Stop Shouting at Your LLM — Hyground

When we first built our agent system, we leaned heavily on emphasis markers in the system prompt: "IMPORTANT," "CRITICAL," "URGENT." Over time the prompt accumulated more of these markers as we tried to correct edge cases and failures.

In practice, this didn't scale well. As the prompt got "louder," it became harder to maintain a clear priority order.

This is emphasis saturation: when too many instructions are highlighted, the highlights stop helping. The prompt becomes more forceful in tone, but less clear in structure.

What we observed in production

We saw a consistent pattern:

Adding more emphasis ("URGENT," "ULTRA IMPORTANT," "!!!," bold, repeated warnings) did not reliably improve compliance.
Over time, emphasis markers lost impact. We kept escalating wording because earlier escalations stopped working.

We do not have a clean quantitative measurement for this - this is an operational lesson from iterating on real prompts with real users.

Why it happens

A useful mental model is that LLMs have a finite capacity to focus on what matters. When you add attention magnets, they compete with the actual instructions. If too many things look "critical," the model has to resolve conflicts rather than execute.

Anthropic's post about effective context engineering describes this idea as an "attention budget" for context: everything you add competes for limited capacity, so high-signal structure tends to outperform loud wording.

This is not a claim that "bold costs X attention units." It is a practical explanation for what we observed: shouting reduces clarity, and clarity is what models need.

Attention is not the same as token count

This is where teams often overcorrect. The goal is not "short prompts." The goal is low conflict.
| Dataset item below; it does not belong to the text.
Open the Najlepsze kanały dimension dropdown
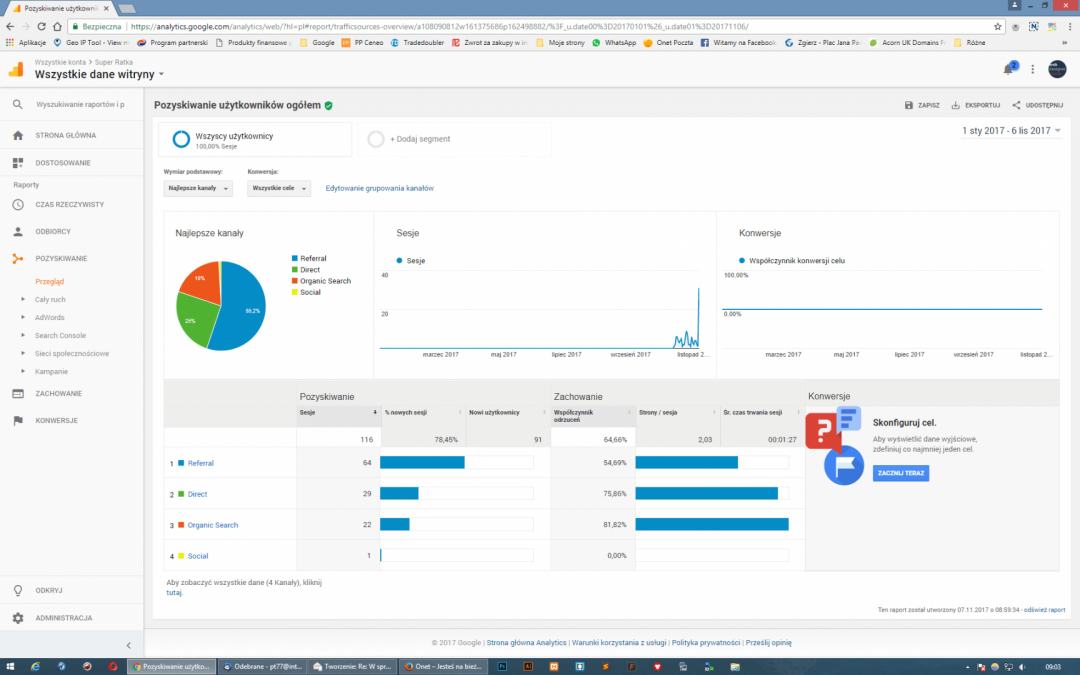This screenshot has height=675, width=1080. tap(198, 188)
A short prompt with competing priorities can perform worse than a longer prompt with a clear hierarchy. In practice:

Few tokens with many "must" rules that pull in different directions creates conflict.
A bit more context with one primary objective and supporting constraints often works better.

Google Gemini's prompt design strategies recommend being precise and direct, and avoiding unnecessary or overly persuasive language.
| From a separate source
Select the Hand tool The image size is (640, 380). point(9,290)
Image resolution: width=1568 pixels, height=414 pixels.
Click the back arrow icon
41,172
You spend the user's steering room

The highest cost we saw was not raw model quality. It was loss of steering capacity.

If the system prompt uses every emphasis trick available, all caps, bold, repeated "CRITICAL" markers, it dominates the instruction landscape. Then the user arrives with normal language and normal constraints, and their guidance has little chance to compete.

This compounds when you integrate external systems. Every MCP server and third-party integration comes with its own instructions and constraints. The more external sources you pull in, the louder the baseline becomes, and the harder it is for the user to steer final behavior.

What worked for us

We got better results by shifting from "louder" to "clearer":

Prefer structure over emphasis. Use clear sectioning and delimiters (for example XML tags) to separate context, tasks, constraints, and outputs.
Make priorities explicit. If there is one rule that dominates, state it once, plainly, early.
Reduce conflict. Remove redundant constraints and overlapping requirements.
Use emphasis sparingly. If you use it at all, reserve it for exactly one rule, after you have fixed structure and hierarchy.
Treat prompt tweaks as finite leverage. If repeated iterations do not fix a failure mode, it is often architectural (tooling, retrieval, guardrails, decomposition), not vocabulary.

Applying these principles helped us get better results at Hyground.